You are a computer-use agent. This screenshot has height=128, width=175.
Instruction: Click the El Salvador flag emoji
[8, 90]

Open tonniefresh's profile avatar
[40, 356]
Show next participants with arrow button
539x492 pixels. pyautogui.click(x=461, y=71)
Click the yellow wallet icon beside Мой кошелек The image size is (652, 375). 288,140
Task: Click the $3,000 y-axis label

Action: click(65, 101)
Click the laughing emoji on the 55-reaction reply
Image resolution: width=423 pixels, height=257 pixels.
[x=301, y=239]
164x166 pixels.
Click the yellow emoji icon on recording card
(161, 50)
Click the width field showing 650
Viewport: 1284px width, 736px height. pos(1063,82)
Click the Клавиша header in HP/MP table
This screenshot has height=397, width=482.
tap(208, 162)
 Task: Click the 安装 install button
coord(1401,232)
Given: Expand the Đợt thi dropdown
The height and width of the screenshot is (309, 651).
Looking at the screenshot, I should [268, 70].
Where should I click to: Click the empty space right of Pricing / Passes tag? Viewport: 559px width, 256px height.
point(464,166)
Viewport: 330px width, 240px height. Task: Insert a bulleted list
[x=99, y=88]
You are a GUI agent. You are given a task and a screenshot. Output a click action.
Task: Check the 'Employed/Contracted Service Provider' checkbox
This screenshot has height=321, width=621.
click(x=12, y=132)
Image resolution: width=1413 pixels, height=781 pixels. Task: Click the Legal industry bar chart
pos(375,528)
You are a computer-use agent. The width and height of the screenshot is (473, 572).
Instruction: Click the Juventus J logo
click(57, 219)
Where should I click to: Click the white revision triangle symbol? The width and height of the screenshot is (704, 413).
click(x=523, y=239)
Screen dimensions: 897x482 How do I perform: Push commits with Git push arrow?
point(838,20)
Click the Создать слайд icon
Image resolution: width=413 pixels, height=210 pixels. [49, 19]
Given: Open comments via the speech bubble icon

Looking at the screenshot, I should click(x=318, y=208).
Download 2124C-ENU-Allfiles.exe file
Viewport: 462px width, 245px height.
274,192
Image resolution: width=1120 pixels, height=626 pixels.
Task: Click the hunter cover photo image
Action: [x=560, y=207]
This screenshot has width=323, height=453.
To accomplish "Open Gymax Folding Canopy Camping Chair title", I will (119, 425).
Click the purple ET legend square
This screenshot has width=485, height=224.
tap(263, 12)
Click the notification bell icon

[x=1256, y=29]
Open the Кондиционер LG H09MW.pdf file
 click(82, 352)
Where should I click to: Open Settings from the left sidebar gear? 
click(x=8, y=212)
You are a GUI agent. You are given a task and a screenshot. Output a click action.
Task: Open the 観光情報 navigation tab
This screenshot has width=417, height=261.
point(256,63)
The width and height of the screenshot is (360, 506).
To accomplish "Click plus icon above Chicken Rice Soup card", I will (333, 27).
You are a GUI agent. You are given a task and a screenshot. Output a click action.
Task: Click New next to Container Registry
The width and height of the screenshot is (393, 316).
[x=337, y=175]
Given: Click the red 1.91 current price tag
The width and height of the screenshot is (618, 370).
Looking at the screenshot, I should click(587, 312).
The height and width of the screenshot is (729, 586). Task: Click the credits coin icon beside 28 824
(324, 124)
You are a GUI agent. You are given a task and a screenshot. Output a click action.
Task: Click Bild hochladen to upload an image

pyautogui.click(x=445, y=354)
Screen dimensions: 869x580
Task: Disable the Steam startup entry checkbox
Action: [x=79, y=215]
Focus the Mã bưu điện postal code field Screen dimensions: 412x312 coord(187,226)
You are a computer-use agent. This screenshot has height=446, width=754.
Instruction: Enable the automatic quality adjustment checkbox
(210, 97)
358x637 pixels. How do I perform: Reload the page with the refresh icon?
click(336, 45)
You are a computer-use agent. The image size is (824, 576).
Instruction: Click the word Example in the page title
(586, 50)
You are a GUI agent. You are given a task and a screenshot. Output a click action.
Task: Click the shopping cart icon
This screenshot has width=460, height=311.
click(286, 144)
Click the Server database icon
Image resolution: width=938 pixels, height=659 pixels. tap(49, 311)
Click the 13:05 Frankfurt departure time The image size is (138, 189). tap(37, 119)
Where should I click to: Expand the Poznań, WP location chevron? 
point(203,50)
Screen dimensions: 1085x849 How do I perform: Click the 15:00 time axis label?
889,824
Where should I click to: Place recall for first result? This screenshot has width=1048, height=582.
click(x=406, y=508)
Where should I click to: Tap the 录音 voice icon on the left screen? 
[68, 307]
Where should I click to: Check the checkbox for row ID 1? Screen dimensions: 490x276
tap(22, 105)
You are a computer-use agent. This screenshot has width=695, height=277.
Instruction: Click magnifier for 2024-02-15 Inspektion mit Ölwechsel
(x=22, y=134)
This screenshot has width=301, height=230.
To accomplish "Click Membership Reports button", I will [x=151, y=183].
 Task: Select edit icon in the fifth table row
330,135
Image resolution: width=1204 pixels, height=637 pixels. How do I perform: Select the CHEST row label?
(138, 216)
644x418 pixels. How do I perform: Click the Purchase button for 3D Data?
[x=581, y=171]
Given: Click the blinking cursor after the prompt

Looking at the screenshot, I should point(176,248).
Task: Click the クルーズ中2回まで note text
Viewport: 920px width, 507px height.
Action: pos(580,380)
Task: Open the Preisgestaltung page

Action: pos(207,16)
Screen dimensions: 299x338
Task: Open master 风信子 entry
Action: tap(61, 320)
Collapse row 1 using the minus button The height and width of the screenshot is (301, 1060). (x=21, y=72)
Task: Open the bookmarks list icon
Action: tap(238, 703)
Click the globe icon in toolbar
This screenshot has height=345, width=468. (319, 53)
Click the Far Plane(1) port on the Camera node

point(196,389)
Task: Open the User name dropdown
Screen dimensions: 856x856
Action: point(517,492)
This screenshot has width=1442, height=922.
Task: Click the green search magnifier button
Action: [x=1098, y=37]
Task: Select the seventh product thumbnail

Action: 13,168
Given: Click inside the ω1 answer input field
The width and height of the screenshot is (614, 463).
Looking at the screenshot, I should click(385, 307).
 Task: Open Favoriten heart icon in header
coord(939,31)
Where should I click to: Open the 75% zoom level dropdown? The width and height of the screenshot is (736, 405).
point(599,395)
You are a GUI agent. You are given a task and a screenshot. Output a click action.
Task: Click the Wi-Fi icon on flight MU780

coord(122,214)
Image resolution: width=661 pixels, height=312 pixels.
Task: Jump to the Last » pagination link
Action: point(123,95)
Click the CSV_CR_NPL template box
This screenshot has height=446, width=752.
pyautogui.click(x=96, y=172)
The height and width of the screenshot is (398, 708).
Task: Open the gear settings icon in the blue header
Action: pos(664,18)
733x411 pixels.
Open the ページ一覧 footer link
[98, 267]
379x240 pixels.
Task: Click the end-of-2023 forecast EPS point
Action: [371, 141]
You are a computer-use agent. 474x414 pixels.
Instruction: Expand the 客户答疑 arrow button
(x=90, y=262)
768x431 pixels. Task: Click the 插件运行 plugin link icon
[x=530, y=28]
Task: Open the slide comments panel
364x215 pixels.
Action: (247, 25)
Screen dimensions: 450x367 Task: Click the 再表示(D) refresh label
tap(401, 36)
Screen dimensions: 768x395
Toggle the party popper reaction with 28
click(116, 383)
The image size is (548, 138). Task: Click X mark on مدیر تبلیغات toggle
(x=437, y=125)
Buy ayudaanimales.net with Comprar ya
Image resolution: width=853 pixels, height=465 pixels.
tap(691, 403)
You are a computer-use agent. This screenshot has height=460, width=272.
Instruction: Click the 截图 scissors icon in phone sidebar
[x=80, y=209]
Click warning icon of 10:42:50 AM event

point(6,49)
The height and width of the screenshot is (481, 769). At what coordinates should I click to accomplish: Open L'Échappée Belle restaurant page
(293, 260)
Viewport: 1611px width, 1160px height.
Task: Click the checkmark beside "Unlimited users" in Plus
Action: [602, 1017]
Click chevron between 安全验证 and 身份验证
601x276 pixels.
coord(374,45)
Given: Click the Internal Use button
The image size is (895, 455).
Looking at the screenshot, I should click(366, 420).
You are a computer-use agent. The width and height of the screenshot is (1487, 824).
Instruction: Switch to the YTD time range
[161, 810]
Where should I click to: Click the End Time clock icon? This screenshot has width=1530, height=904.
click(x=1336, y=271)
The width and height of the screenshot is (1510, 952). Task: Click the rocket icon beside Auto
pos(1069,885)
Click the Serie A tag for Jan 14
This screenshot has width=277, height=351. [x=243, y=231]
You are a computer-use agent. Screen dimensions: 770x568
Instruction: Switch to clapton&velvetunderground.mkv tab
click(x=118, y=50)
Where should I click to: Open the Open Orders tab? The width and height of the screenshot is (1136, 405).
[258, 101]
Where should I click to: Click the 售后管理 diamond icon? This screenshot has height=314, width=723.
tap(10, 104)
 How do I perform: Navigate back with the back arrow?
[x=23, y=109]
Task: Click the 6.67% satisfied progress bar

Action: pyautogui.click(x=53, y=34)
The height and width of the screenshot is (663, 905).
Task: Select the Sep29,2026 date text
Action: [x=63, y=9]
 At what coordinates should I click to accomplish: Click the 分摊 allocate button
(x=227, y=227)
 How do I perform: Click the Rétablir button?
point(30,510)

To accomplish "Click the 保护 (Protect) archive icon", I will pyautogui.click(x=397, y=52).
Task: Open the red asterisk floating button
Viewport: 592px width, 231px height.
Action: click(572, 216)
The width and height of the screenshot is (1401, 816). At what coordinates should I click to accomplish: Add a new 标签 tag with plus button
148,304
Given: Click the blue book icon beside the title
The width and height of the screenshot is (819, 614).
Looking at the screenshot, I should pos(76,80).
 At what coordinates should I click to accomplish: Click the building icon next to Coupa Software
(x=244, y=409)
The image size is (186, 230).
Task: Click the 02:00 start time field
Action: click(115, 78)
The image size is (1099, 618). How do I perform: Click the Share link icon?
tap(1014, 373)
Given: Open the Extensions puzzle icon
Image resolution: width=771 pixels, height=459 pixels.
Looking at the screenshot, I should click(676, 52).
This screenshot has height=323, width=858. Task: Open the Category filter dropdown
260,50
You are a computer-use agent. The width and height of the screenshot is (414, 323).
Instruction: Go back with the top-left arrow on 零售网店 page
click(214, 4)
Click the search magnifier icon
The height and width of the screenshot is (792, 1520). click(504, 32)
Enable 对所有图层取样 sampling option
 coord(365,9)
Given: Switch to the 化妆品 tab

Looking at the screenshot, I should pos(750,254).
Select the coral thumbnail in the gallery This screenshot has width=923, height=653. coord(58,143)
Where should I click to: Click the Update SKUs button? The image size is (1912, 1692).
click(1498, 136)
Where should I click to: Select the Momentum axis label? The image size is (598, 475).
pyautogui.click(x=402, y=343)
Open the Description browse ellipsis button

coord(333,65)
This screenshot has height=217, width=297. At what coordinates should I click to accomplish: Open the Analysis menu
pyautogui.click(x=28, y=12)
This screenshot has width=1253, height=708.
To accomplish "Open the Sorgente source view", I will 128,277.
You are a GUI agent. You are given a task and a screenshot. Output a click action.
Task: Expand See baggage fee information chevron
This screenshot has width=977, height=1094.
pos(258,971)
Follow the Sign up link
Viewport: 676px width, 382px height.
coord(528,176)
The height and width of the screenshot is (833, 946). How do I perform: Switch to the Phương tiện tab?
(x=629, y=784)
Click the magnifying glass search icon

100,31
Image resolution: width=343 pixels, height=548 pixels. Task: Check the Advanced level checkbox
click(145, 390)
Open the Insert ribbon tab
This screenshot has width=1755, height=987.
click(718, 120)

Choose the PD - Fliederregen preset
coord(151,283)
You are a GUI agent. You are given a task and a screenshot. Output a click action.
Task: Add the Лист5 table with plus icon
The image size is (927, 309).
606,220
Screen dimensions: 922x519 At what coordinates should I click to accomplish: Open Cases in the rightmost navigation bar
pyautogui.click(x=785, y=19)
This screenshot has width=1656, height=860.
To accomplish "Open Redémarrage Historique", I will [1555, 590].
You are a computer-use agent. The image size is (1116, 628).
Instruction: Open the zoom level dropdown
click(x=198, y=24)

============================================================

• _Assigned task_
Every line from the one that contains "Choose the PD - Fliederregen preset" down to and including the last line of the records above must be set down exactly, with nothing else.

• _Result for this task_
Choose the PD - Fliederregen preset
coord(151,283)
You are a GUI agent. You are given a task and a screenshot. Output a click action.
Task: Add the Лист5 table with plus icon
The image size is (927, 309).
606,220
Screen dimensions: 922x519 At what coordinates should I click to accomplish: Open Cases in the rightmost navigation bar
pyautogui.click(x=785, y=19)
This screenshot has width=1656, height=860.
To accomplish "Open Redémarrage Historique", I will [1555, 590].
You are a computer-use agent. The image size is (1116, 628).
Instruction: Open the zoom level dropdown
click(x=198, y=24)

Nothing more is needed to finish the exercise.